WHAT TO DO »
The copy should begin at the line containing "You are a computer-use agent." and end with the last line below, every line exact and no picture included.

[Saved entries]

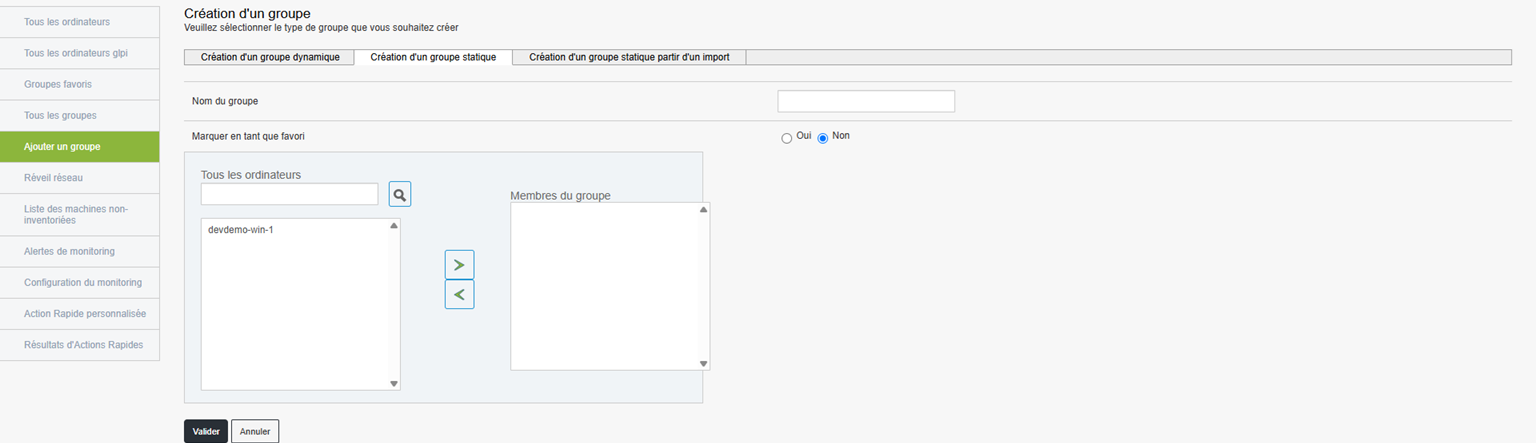Image resolution: width=1536 pixels, height=443 pixels.
Task: Add selected computer with right arrow
Action: click(x=459, y=265)
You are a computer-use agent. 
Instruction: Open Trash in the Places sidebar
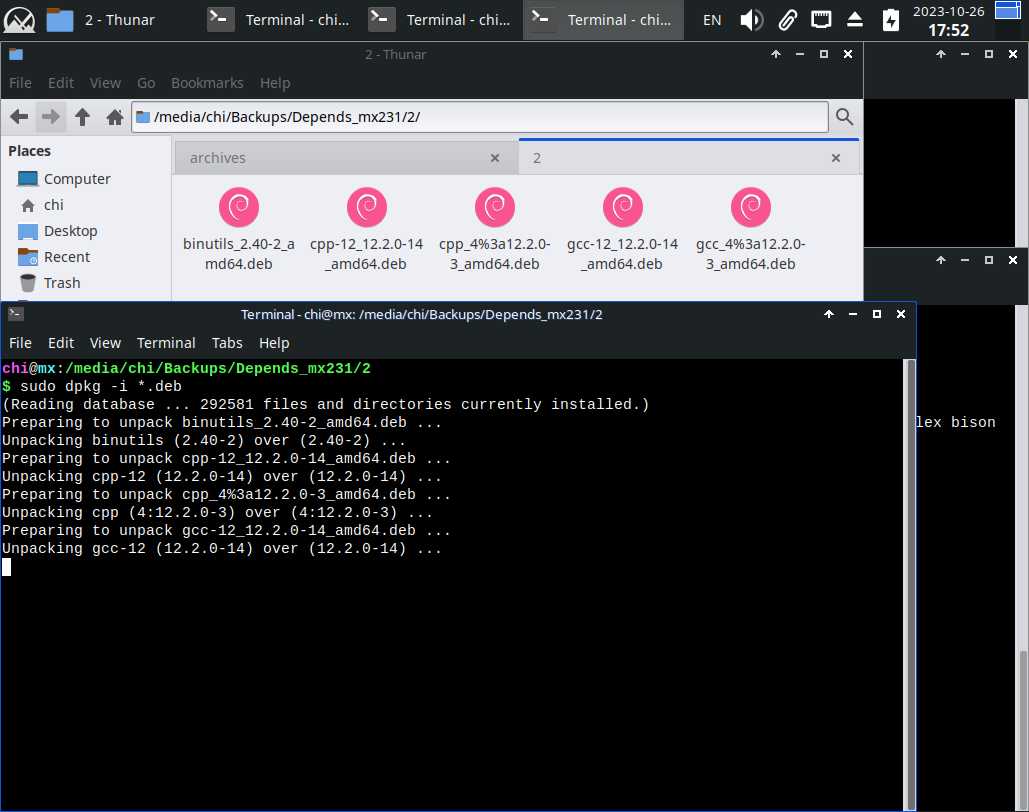click(x=61, y=283)
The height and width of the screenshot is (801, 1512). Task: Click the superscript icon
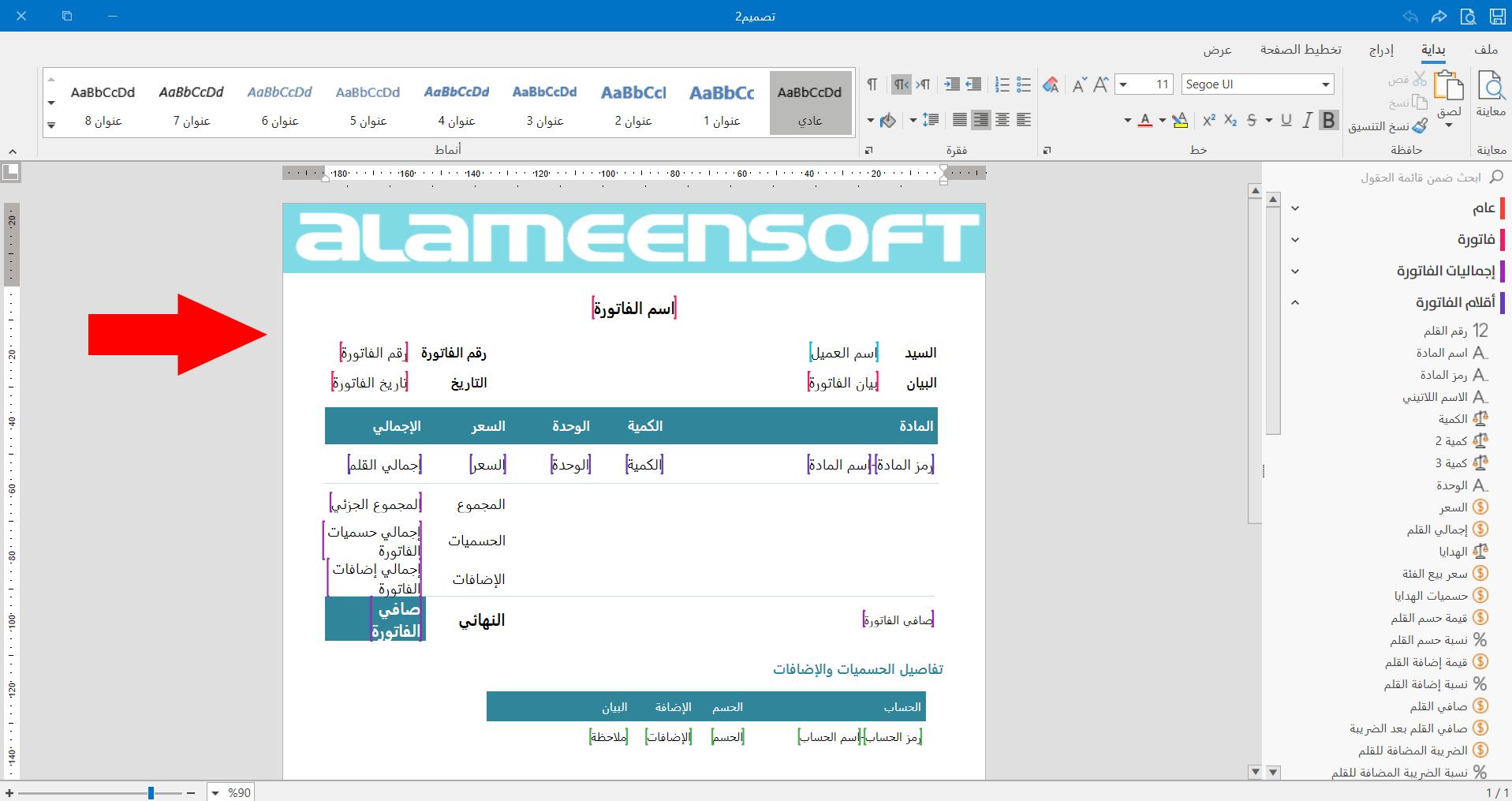tap(1208, 120)
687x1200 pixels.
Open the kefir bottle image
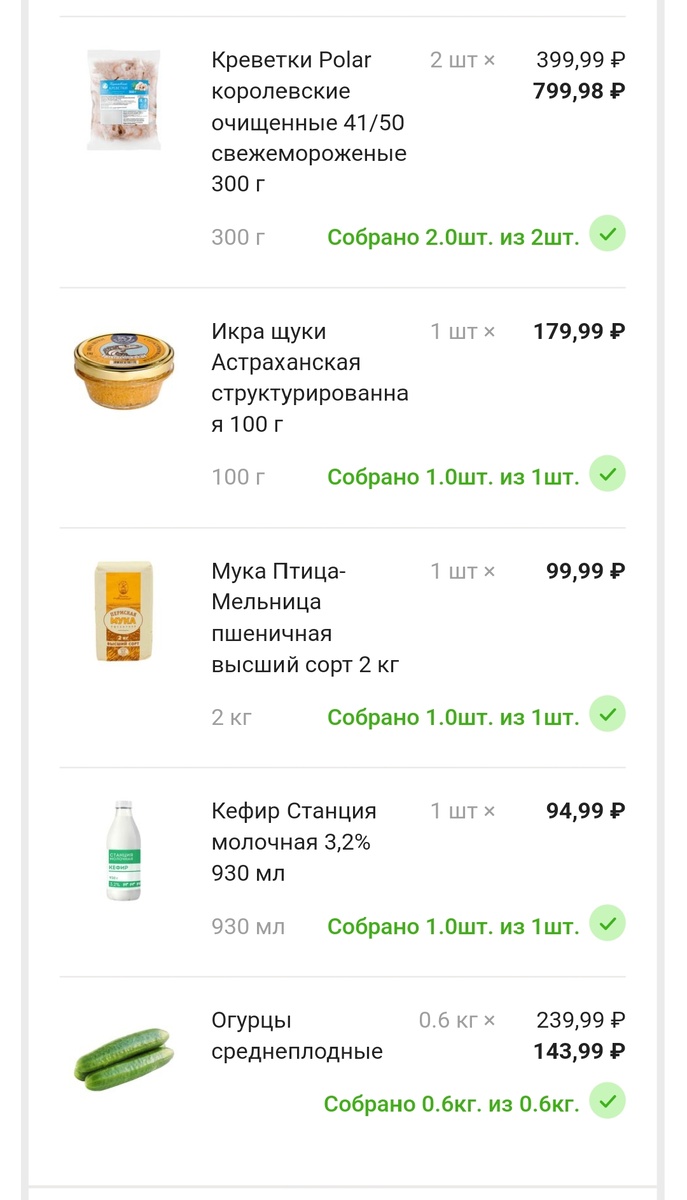pyautogui.click(x=123, y=850)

YOUR RESPONSE »
You are a computer-use agent. 
Instruction: Open Trash in the Places sidebar
click(x=61, y=283)
The height and width of the screenshot is (801, 1512). Task: Click the superscript icon
tap(1208, 120)
687x1200 pixels.
Open the kefir bottle image
pyautogui.click(x=123, y=850)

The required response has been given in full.